Discussion Zen 5 Speculation (EPYC Turin and Strix Point/Granite Ridge - Ryzen 9000)

DisEnchantment · Sep 29, 2022

Speculate at will

static shock · Jul 8, 2024

Ryzen 9 9950x 50% ipc increase over 7950x.

SarahKerrigan · Jul 8, 2024

Nothingness said:
Do you realize that'd mean all legacy code would need recompilation to be fast on Zen5?

That's not how things work. And that's why OoOE is required to have a fast CPU (until things change dramatically in the HW/SW space...): to let a beefed up core benefit from its extra ressources without having to recompile everything. And all modern CPU are good at that.

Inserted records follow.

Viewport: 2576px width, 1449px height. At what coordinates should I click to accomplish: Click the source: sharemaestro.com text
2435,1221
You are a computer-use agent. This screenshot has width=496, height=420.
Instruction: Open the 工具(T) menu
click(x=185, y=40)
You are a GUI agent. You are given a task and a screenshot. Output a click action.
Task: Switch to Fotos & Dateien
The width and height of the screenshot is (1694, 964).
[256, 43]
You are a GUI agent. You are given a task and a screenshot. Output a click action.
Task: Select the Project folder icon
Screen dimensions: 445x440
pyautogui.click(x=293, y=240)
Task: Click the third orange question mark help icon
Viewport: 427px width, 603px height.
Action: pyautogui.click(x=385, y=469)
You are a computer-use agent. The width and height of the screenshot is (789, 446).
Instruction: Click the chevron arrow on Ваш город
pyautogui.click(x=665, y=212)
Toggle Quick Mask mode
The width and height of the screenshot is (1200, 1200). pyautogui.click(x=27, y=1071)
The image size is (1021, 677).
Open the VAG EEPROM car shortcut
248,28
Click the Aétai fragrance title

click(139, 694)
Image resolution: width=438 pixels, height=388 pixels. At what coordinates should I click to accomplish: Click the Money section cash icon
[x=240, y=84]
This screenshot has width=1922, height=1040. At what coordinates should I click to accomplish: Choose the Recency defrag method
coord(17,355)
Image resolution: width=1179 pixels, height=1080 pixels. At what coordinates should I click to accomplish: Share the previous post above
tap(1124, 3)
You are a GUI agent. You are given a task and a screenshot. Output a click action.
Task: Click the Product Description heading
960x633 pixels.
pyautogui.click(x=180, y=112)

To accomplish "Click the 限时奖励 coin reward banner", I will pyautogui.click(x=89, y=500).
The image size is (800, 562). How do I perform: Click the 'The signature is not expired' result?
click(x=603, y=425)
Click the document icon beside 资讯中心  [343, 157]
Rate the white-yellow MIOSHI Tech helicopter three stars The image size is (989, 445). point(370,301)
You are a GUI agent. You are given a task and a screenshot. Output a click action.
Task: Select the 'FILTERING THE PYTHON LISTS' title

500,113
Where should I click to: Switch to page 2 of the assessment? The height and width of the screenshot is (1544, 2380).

I can't remember when was the last time, recompiling with instruction scheduling for native CPU brought any significant speedup (>2%, that is not in measurement noise) for code I run. Of course native instruction selection is a different story but that doesn't apply to clang.

This.

Uarch-specific machine models buy effectively nothing on modern general-purpose CPUs. They don't actively hurt, and sometimes help a tiny bit, but it's geerally insignificant.

Anyone hoping for non-trivial gains on Zen5 from compilers getting a machine model is likely to be disappointed.

igor_kavinski · Jul 8, 2024

SarahKerrigan said:
Anyone hoping for non-trivial gains on Zen5 from compilers getting a machine model is likely to be disappointed.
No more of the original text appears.